Berdasarkan ibarat pendek tersebut, mafhum dari perjudian, adalah:


(1) Kedua pihak sama-sama mengeluarkan harta


(2) Kedua pihak sama-sama berpeluang untuk terambil hartanya


(3) Di dalam permainan capit claw dan human claw, masing-masing pihak (penjual dan pembeli) adalah sama-sama mempertaruhkan harta


(4) Apabila pihak yang menyerahkan uang tidak bisa menggunakan mesin, maka dia tidak mendapatkan boneka. Alhasil, uangnya hilang, sementara dirinya tidak mendapatkan apa-apa (yughram).
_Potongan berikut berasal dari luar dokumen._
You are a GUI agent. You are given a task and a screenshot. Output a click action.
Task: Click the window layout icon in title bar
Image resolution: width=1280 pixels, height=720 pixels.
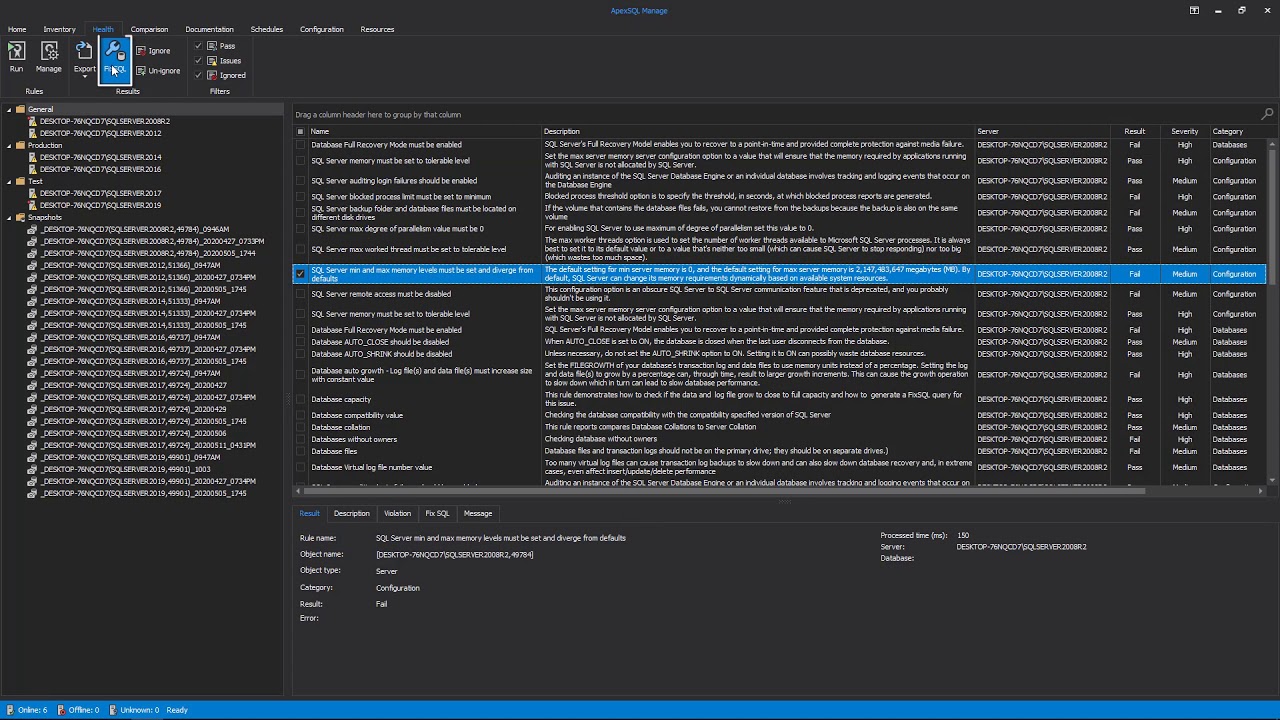1194,10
Itu sebabnya permainan di atas masuk dalam ranah perjudian, sehingga bukan sekadar praktik gharar (spekulasi) yang masih bisa dishahihkan dengan adanya khiyar. Dan Forum Musyawarah Pondok Pesantren itu menyepakati akan hal ini.
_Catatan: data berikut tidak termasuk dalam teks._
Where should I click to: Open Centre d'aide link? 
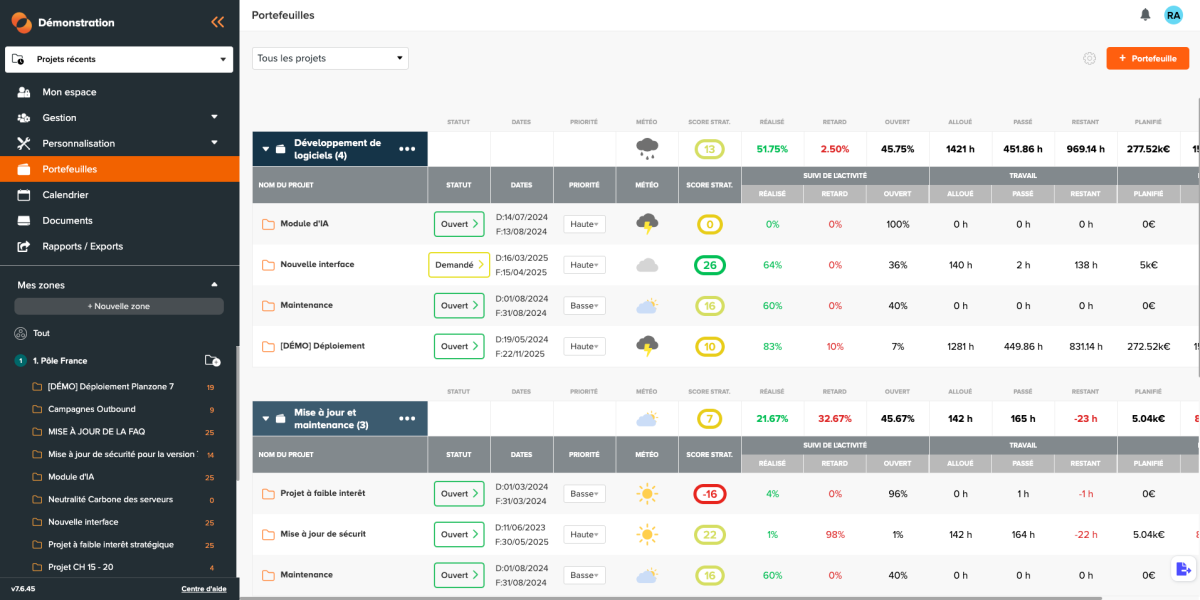(204, 589)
(5) Hukum permainan capit claw dan human claw akan lain ceritanya, apabila setiap peserta dapat dipastikan dapat memperoleh boneka. Apabila kondisi ini terjadi, maka akad yang berlaku adalah baimuhaqalah atau munabadzah. Hukumnya masih bisa dishahihkan apabila disertai adanya khiyar. Namun, apabila tidak bisa dipastikan mendapatkan boneka, sehingga kadang dapat dan kadang tidak, maka permainan itu adalah murni perjudian (maysir).
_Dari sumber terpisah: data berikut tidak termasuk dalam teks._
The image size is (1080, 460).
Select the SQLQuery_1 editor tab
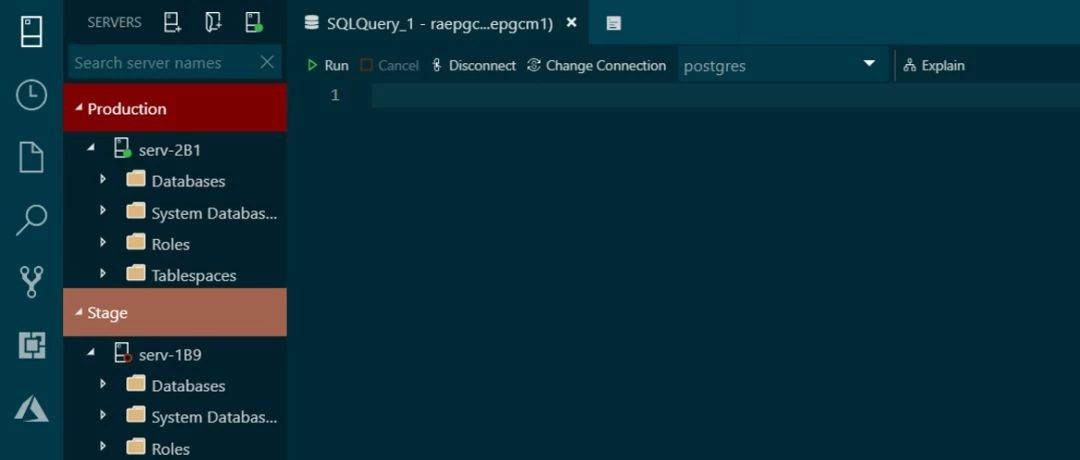439,23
Mengenal Munadhalah atau Adu Ketangkasan

Munadhalah (adu ketangkasan) adalah bagian dari akad musabaqah (perlombaan adu cepat). Tujuan dari disyariatkannya munadhalah adalah untuk uji keterampilan.


المناضلة إنما تراد ليعرف بها فضل أحدهما على الآخر، فكانت موضوعة على التساوي


Artinya: “Yang dikehendaki dari permainan adu ketangkasan adalah untuk mengetahui kelebihan salah satu pihak atas pihak lainnya (dalam hal ketangkasan). Oleh karena itu, konteks yang berlaku adalah kesamaan dalam hal keterampilannya.” (Al-Umrany, Al-Bayan fi Madzhab al-Imam al-Syafii, Jiddah: Dar al-Minhaj, 2000, Juz 7, halaman 448).


Sebagaimana diketahui, bahwa baik akad musabaqah maupun munadhalah, adalah cabang dari akad ijarah atau ju’alah.


Di dalam akad ijarah, ada pihak yang berlaku sebagai penyewa (ajir) dan yang disewa (musta’jir). Pihak yang disewa berhak atas upah. 


Secara ju’alah, ada pihak yang memberi pekerjaan (ja’il), dan ada pihak yang diberi pekerjaan (maj’ul lah/‘amil). Pihak yang diberi pekerjaan, berhak atas komisi apabila bisa menyelesaikan misi yang disampaikan oleh ja’il.


Nah, dalam akad munadhalah, pihak lawan tanding menempati derajat musta’jir (pihak yang disewa) atau maj’ul lah (pihak yang mendapat proyek/sayembara). 


Yang dikehendaki dari pihak yang disewa atau lawan adu ketangkasan, adalah amal-nya (pekerjaannya) dan bukan uangnya.

الجُعْل يَئُولُ إلى اللُّزُومِ إذا عَمِلَ العَمَلَ


Artinya, “Komisi berlaku apabila pekerjaan itu telah ditunaikan.” (Al-Buhuty, Kasyaf al-Qina’ ‘an Matn al-Iqna’, Beirut: DKI, tt., juz III, halaman 371)


Berangkat dari sini, maka seharusnya pihak pembeli (lawan adu ketangkasan) tidak dipungut uang.


Dalam faktanya, pada permainan capit claw dan human claw, lawan tanding justru dipungut uang. Apabila lawan tanding tidak bisa menyelesaikan misi, maka uangnya hilang (yughram). 


Itu sebabnya terpenuhi illat yaghnam aw yughram (ada pihak yang kalah atau menang). Dan illat ini adalah identik dengan perjudian. Alhasil, permainan tersebut bukan munadhalah melainkan perjudian.


Simpulan

Sebagai kesimpulan dari tulisan ini, adalah: 


1. bahwa baik permainan capit claw maupun human claw, keduanya memenuhi ta’rif standar dari perjudian (maysir/qimar). Oleh karena itu, kedua permainan itu adalah secara nyata dihukumi sebagai haram syar'an


2. Keduanya ada kemungkinan bisa disahihkan, dengan catatan apabila pihak pembeli “bisa dipastikan” mendapatkan barang. Ketika kondisi ini terjadi, maka akad yang berlaku berubah menjadi akad bai’ munabadzah atau muhaqalah. Rusaknya praktik ini, adalah semata karena illat gharar. Namun, satu gharar yang terjadi pada satu akad, masih bisa dishahihkan apabila disertai adanya khiyar (opsi melanjutkan atau membatalkan akad). Ketiadaan khiyar, menjadikannya tetap dalam hukum keharamannya.


Ustadz Muhammad Syamsudin, peneliti Bidang Ekonomi Syariah–Aswaja NU Center PWNU Jatim.